The National Board of Medical Examiners (NBME) multiple choice examination in psychiatry is required.

Evaluation and Grading

Grades are determined from the NBME examination and the clinical performance evaluation forms completed by attendings/residents.

Surgery Clerkship
Co-Directors:  Katie Farrell, M.D. and Joe Platz M.D.

Education Coordinator: Susie Mueller

Saint Louis University’s eight-week surgery clerkship is an essential part of your medical education regardless of what specialty you choose to enter. In addition to the hours spent in the operating room, you are expected to attend core lectures and be on all rounds and clinics with your assigned teams. You will also study and read extensively.

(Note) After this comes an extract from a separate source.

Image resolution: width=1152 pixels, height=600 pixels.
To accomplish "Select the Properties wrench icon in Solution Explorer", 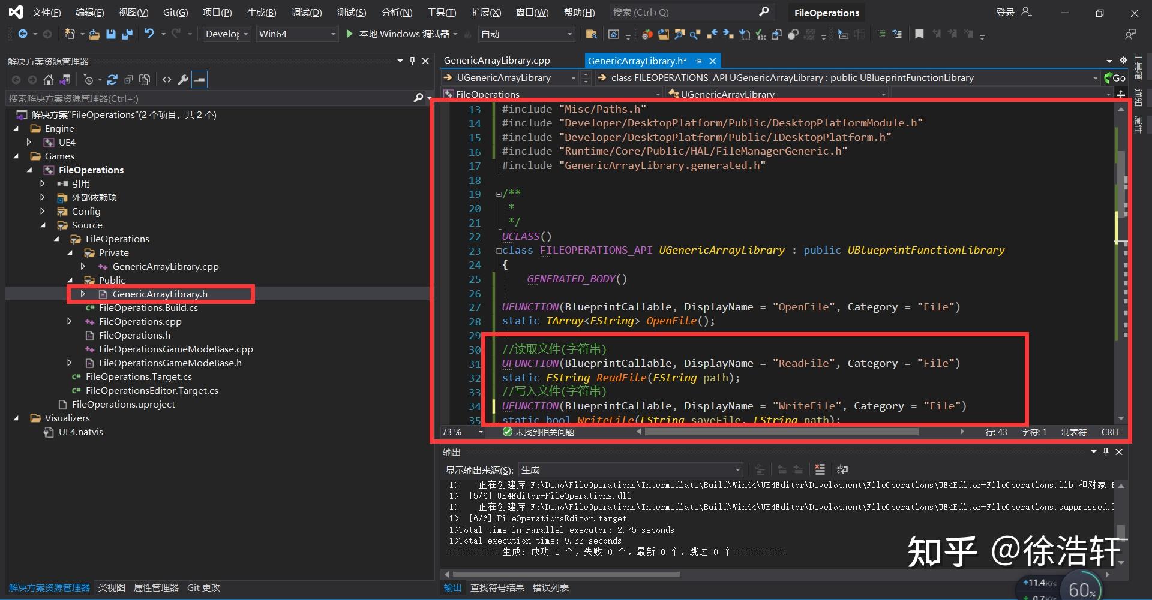I will point(183,80).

The surgery clerkship experience focuses on general surgery, offering you the opportunity to function as a member of a surgical team. The basics of general patient evaluation are adapted to the surgical setting to include assessing patients pre-and post-operatively. Building on general pathophysiology and clinical medicine, you will apply problem-solving and critical thinking skills in determining surgical risk and indications for a range of common surgical procedures.

You will learn the importance of sterile technique in minor procedures and in the operating room. You will also learn basic suturing, wound closure and wound management skills, and will have the opportunity to accompany patients and teams to the OR.

Clinical Sites

Clinical sites used for third-year clerkships include the VA Saint Louis Health Care System - John Cochran Division, SSM Health Saint Louis University Hospital and SSM Health Cardinal Glennon Children's Hospital.

Team Assignments, Makeup and Organization

Each eight-week rotation is divided into four two-week sections. Approximately four students are assigned to each section.

Each service is organized generally around morning rounds, daily operating room cases and clinics, and scheduled teaching rounds and conferences.

Students are assigned cases to follow in the hospital and are to actively participate in patient care. Ideally, the patient's initial evaluation and each step in diagnosis and treatment process up to the time of discharge, and then follow-up in clinic, can be observed.

Description of a Typical Day

Anticipate making early morning rounds on patients and plan to be in the operating room often.

Mornings are dedicated to rounds, clinics and operating room assignments and reading, as well as Grand Rounds on Wednesdays. Afternoons feature rounds and patient follow-up, core lectures/presentations and clinical Grand Rounds. 


Lectures are offered during the duration of the clerkship at 3 p.m. Tuesdays, Thursdays and Fridays. The Surgical Grand Rounds should also be attended by all students on the surgical service. Held from 7 to 9 a.m. Wednesdays in Medical School Lecture Hall A, it is a conference where cases from the last week are reviewed and students may ask questions.

Evaluation and Grading

Your final grade is comprised of the following components: the National Board of Medical Examiner's exam and clinical performance. Clinical performance is a subjective evaluation composite from faculty who interact with you on their services. The evidence log book and the areas of surgical emphasis are also part of clinical performance.